Scientific classification
- Kingdom: Plantae
- Clade: Tracheophytes
- Clade: Angiosperms
- Clade: Eudicots
- Order: Caryophyllales
- Family: Amaranthaceae
- Genus: Tidestromia
- Species: T. lanuginosa
- Binomial name: Tidestromia lanuginosa (Nutt.) Standl.
- Synonyms: Achyranthes lanuginosa Nutt.; Alternanthera lanuginosa (Nutt.) Moq.; Cladothrix lanuginosa (Nutt.) Nutt. ex S.Watson;

= Tidestromia lanuginosa =

- Genus: Tidestromia
- Species: lanuginosa
- Authority: (Nutt.) Standl.
- Conservation status: G5
- Synonyms: Achyranthes lanuginosa Nutt., Alternanthera lanuginosa (Nutt.) Moq., Cladothrix lanuginosa (Nutt.) Nutt. ex S.Watson

Species of flowering plant

Tidestromia lanuginosa, commonly known as woolly tidestromia, woolly honeysweet, honeysweet, or honeymat in English and as hierba lanuda, hierba ceniza, or espanta vaqueras in Spanish, is a species of plant in the family Amaranthaceae. It is a low growing annual found in the United States, Mexico, and the Dominican Republic.

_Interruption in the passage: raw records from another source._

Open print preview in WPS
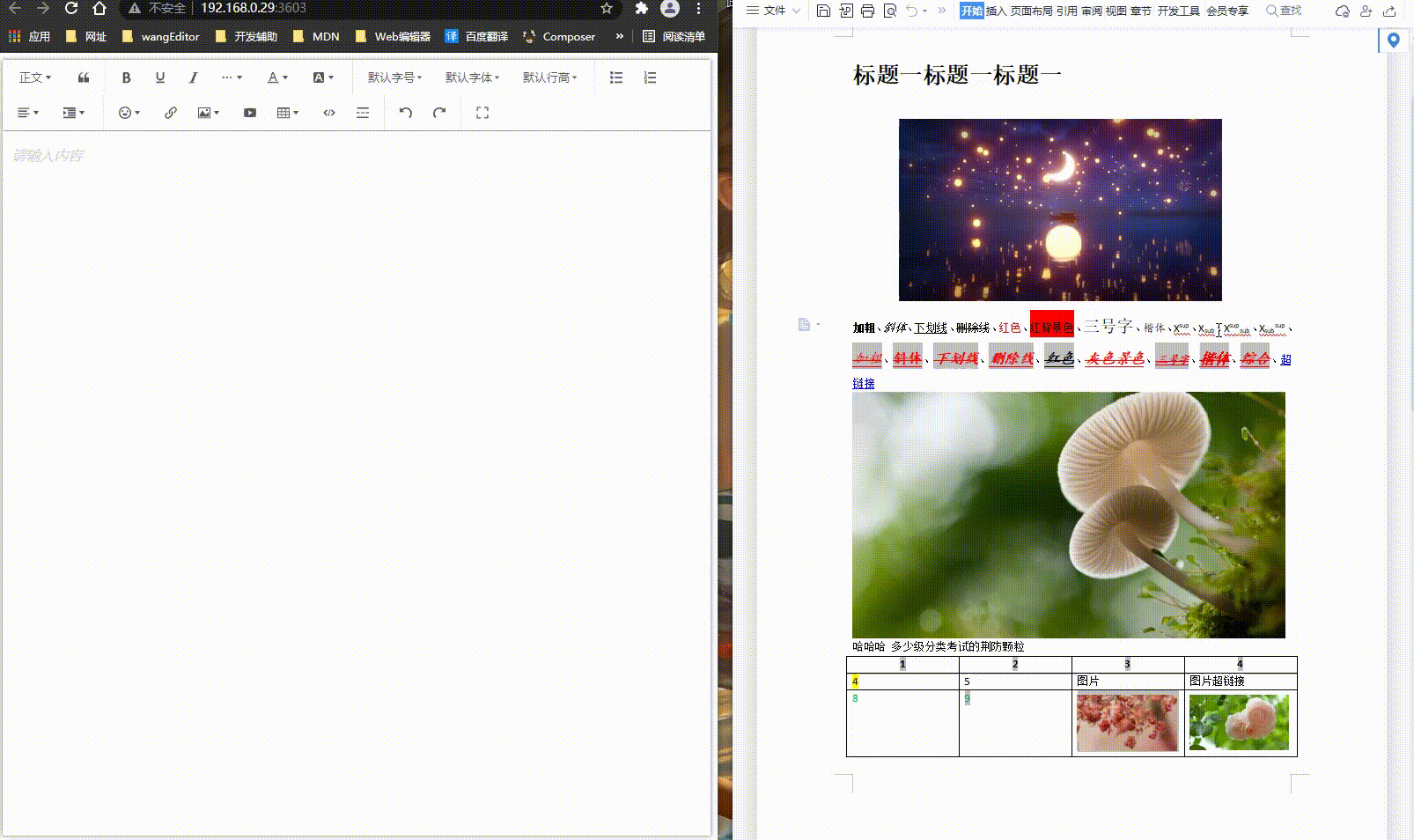Image resolution: width=1414 pixels, height=840 pixels. pyautogui.click(x=889, y=11)
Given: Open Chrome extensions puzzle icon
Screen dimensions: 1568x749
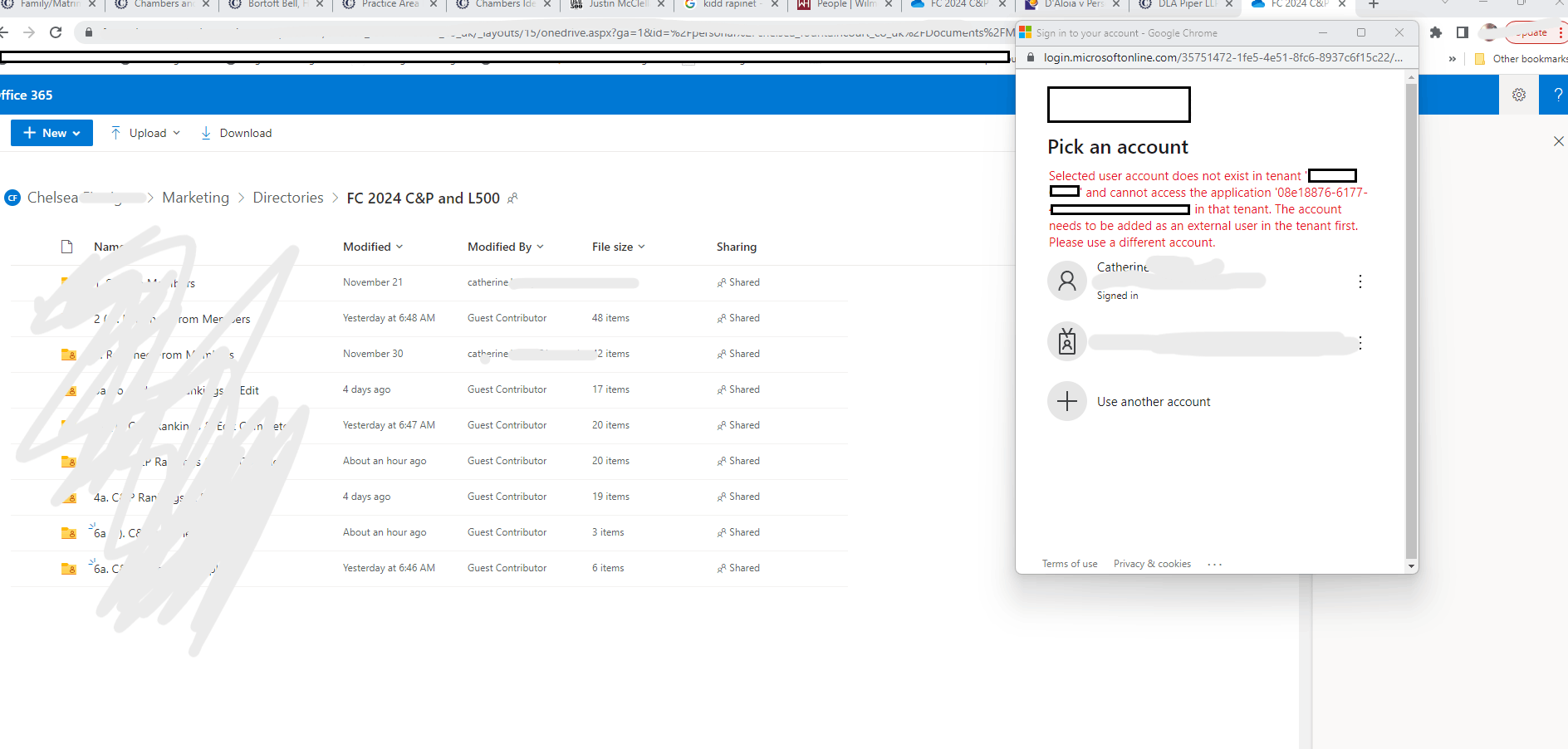Looking at the screenshot, I should tap(1436, 32).
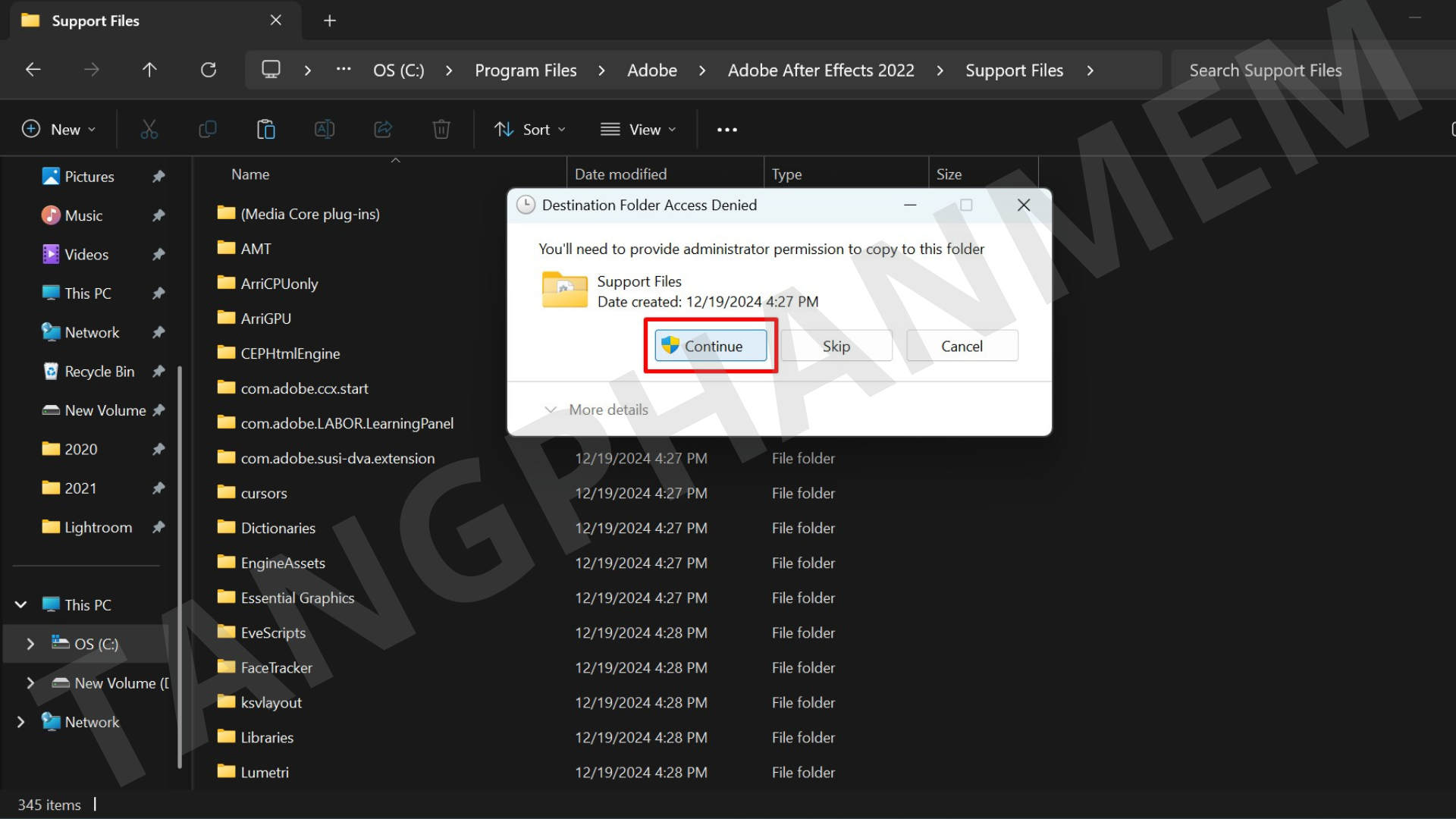Open the Sort dropdown menu
This screenshot has width=1456, height=819.
(530, 130)
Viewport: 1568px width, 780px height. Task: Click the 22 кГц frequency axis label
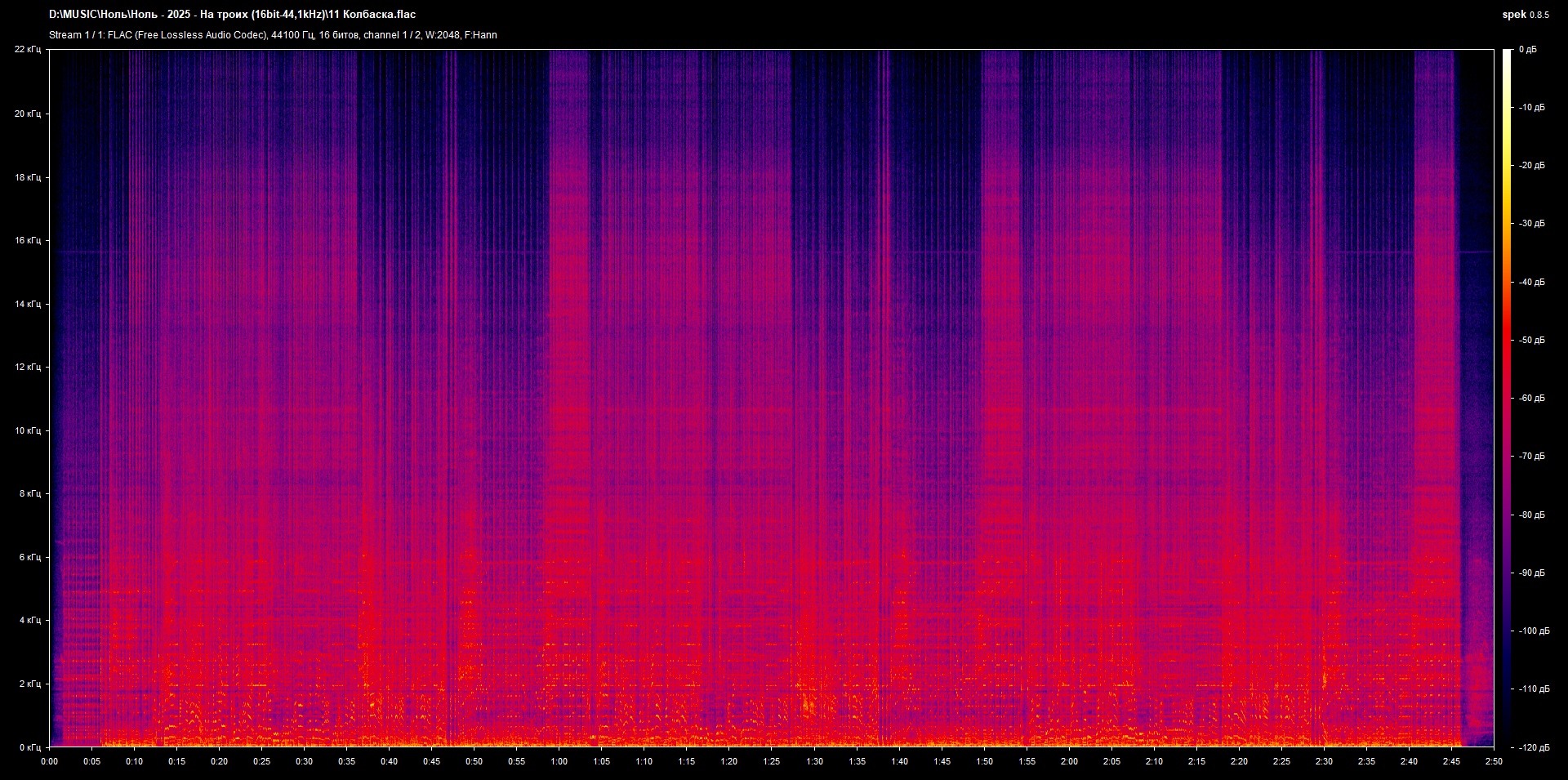pos(27,50)
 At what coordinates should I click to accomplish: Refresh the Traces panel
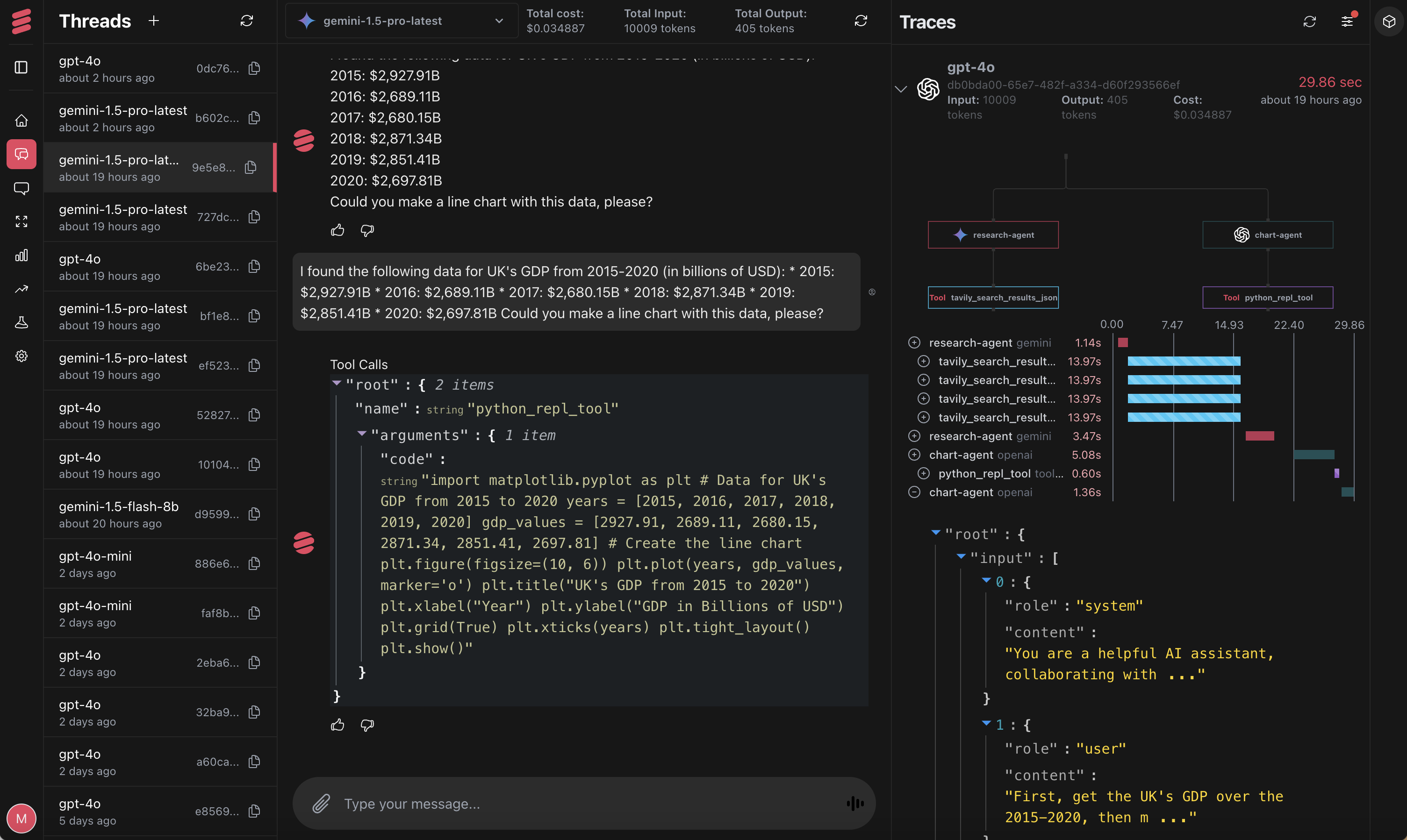point(1310,21)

==Distribution and habitat==
T. lanuginosa is native to the western and central United States (including the states of Arizona, California, Colorado, Illinois, Kansas, Louisiana, Missouri, New Mexico, Oklahoma, Texas, and Utah), northern Mexico (including the states of Baja California, Chihuahua, Coahuila, Durango, Nuevo León, San Luis Potosí, Sinaloa, Sonora, Tamaulipas, Zacatecas), and the Dominican Republic. It occurs in a wide range of habitats, including riparian forests, pinyon–juniper woodland, desert scrub, grasslands, coastal dunes, beaches, roadsides, and fields.

==Description==
It is an annual herb producing a sprawling red, yellow, or greenish stem up to 50 centimeters long, or occasionally longer, to form clumps or patches on the ground. The leaves are quite variable in shape, being rounded to lance-shaped and sometimes asymmetrical. They are gray-green in color due to a thin to dense layer of hairs. The hairs gradually wear off on the upper surface revealing the green below. Stems are red and are also covered with white hairs. Flowers occur in the leaf axils in clusters of a few, or solitary. The flower lacks petals but has tiny sepals around a ring of five stamens. The plant blooms from July to October.